Corn Is Yummy
Last night the boys and I decided to stop at a produce stand we pass to and from childcare and see if we could avail ourselves of some corn on the cob in honor of the gorgeously sunny and warm day that was gracing our fair city. After acquiring said corn (as well as carrots, tomatoes, artichokes, blueberries, raspberries, strawberries, onions, onion ring batter mix, smoked salmon and all natural gummy fruit snacks – god, produce stands are just as dangerous as bookstores and animal shelters) I came home feeling very summery and wanted to write a post but felt pressured to come up with more than just, “corn is yummy.” I decided I could write a post about summeryness and bounty and sharing the simple tasty joy of crispy dripping corn on the cob with my boys (or boy, rather, as the cob delivery method was somewhat beyond my little one – and if I correctly recall my government-sponsored child nutrition brochures, my little one is still too young for corn anyway), but all I really had the energy for was, “corn is yummy,” so I didn’t write at all.
This is the story of my life lately. My life that seemed so bright and rich a few weeks ago seems back to its usual dull greyness. The inspiration and hope I felt was replaced by the creeping knowledge that I’m not going to actually produce anything, I never produce anything, so maybe it’s time to just give up trying.
Then this morning during my bus ride I was reading this week’s chapter of The Artist’s Way (even though it seemed a little pointless to do so) and the author talked about how we creative folks tend to be just a wee bit dramatic about things and so instead of taking scary baby steps toward leading a creative life, we race to edge of the cliff and wring our hands about how we will possibly leap into being rich and famous and successful creators.
Bingo.
I’ve been feeling very down on my creativity and I couldn’t figure out what was the trouble. Or truthfully, I was pretty sure that I knew exactly what the trouble was, that I was a complete failure at all creative endeavors (and writing in particular) and should just give up and turn my life over to a career in accounting with a hobby of paper clip collecting on the side. Rather than taking the small baby step of actually sitting down and writing or thinking of ideas about which to write or even reading books about writing, I’ve been standing at the edge of the cliff lamenting that if I can’t even sit down to write I certainly can never be an actual writer; and that inviting a tense and anxious career of writing is only asking for a life of misery; and how since everyone else writes more prolifically and with more clever ideas than I do, if there are writing jobs/contracts/book deals to be had, they’re obviously going to get them instead of me; and how my writing isn’t even that good since I can’t even think of things to write about, so obviously I am a creative fraud who only qualifies as a writer because I keep insisting on labeling myself as such.
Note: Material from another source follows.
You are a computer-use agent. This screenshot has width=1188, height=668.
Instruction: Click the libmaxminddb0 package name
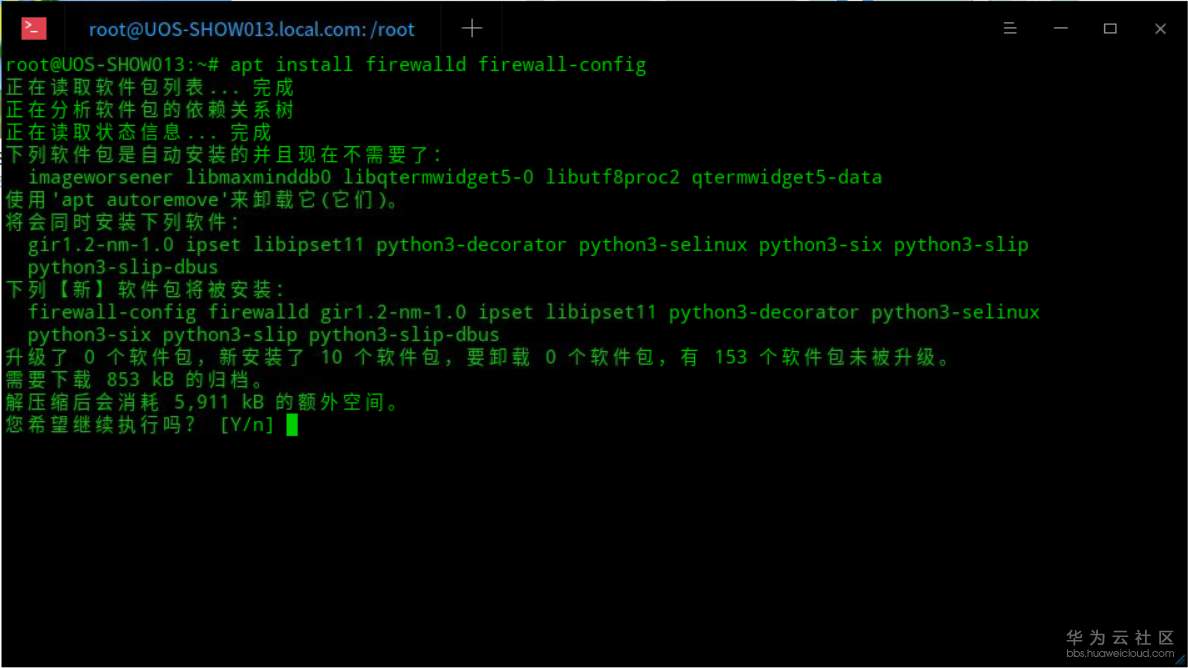coord(259,178)
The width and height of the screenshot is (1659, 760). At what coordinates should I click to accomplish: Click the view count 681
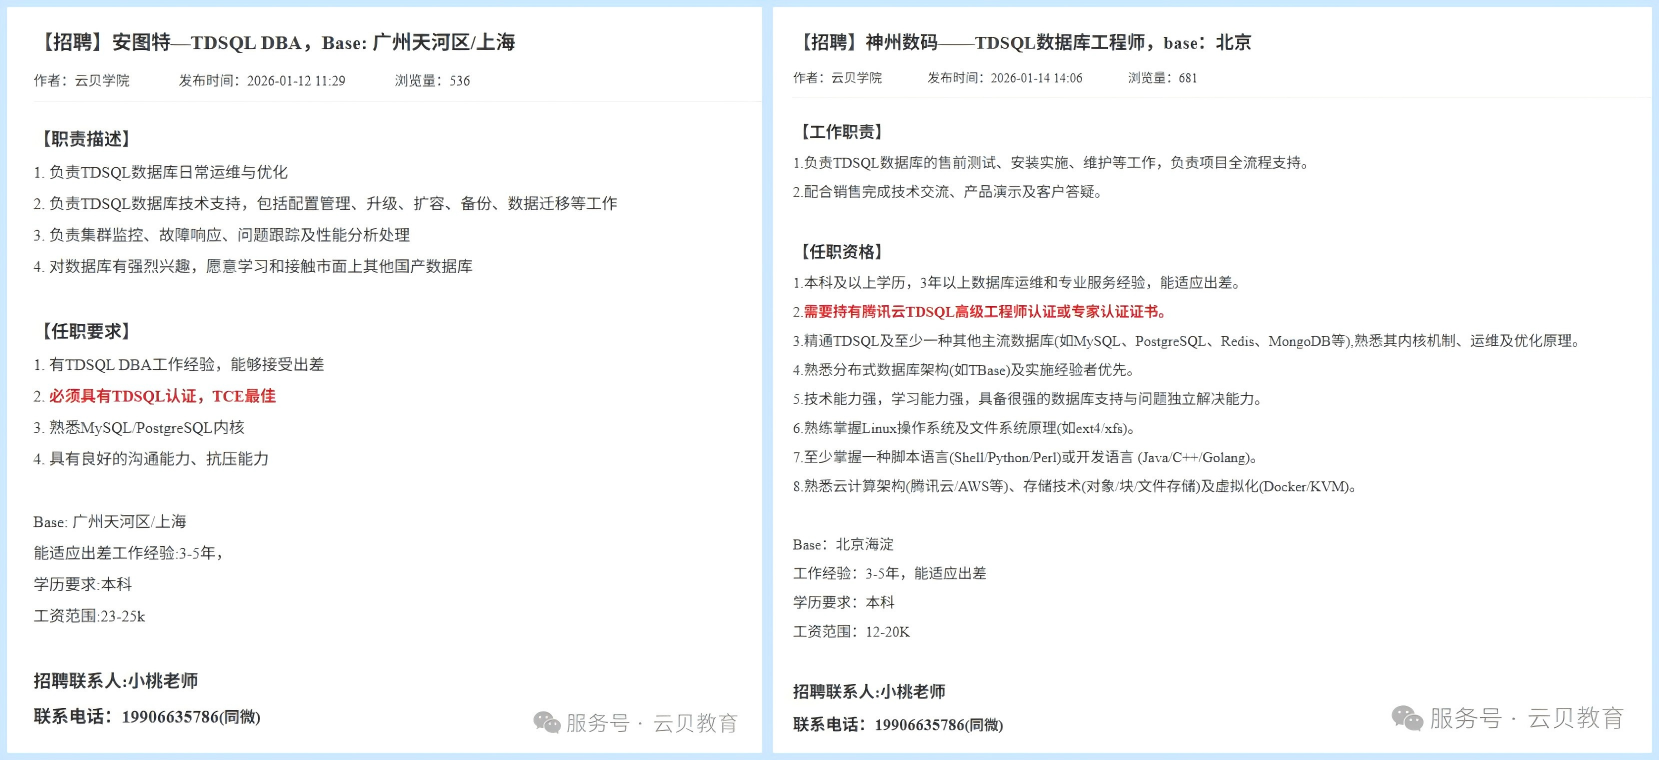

After being stuck by lightening on the bus this morning I realized that I need to narrow my gaze, I need to institute some nearsightedness into my life so that I can’t even see that stupid cliff anymore, so that I can only see enough to take some tiny baby steps. I need to take myself back to that process of baby steps because for weeks I was incredibly high off of it. It was like the best, most magical speed I’ve ever taken, treating myself to luxuries like skipping out of work for an hour to browse a toy store or an art gallery, stopping to smell the prolific flowers that line my walk from bus stop to car, buying myself a soft, lacy blue matching bra and panty set instead of the practical white bra I intended to buy, lighting candles at dinner time, spending an evening drooling my way through a stack of cookbooks borrowed from the library with no intention of cooking any of it. The Artist’s Way gave me permission to focus on the process of creating a creative life, to treat myself and pet myself and tell myself how wonderful and brilliant I am with the assumption that the end result, whatever it is, whenever I get to it, is going to be awesome. And that makes sense. Assuming I’m going to live to be 100, I’m pretty sure that 70 years of lacy bra buying and flower smelling is going to do a hell of lot more for me than sitting paralyzed in front of my computer, brain as blank as the screen in front of me.
I got lost in the results. I spent a few weeks on the process and so I was ready to see some production. Art galleries? Check! Lacy bra? Check! Indulgent sculpture magazine? Check! Mood ring that makes me smile? Check! Check! Check! It’s all here, so where’s my short story that’s supposed to come from all this creative living? Where’s my painting, my sculpture, my sketches, my movie script, my collage, my dance routine? And of course, once I started focusing on the results, I lost the process entirely. Why bother to stop to admire the ripples in the sand on the beach when I know it’s not going to get my novel written? Why waste time taking myself on artist dates when my sketch pad is going to remain just as empty? But today I understand. It doesn’t matter if my novel ever gets written or if my sketch pad ever gets sketched up. If buying a fish tank for my cubicle at work makes me smile every time I think about it, if listening to new music makes me dance around my apartment until I fall down laughing with my four year old, if every day I find myself compulsively smiling during my bus rides home because I’m just so fucking happy with my sweet life full of little pleasures, isn’t that enough? Isn’t that better than enough?
May 29th, 2007 at 5:34 am
Yes yes yes! It’s all wonderful stuff. I love hearing about it.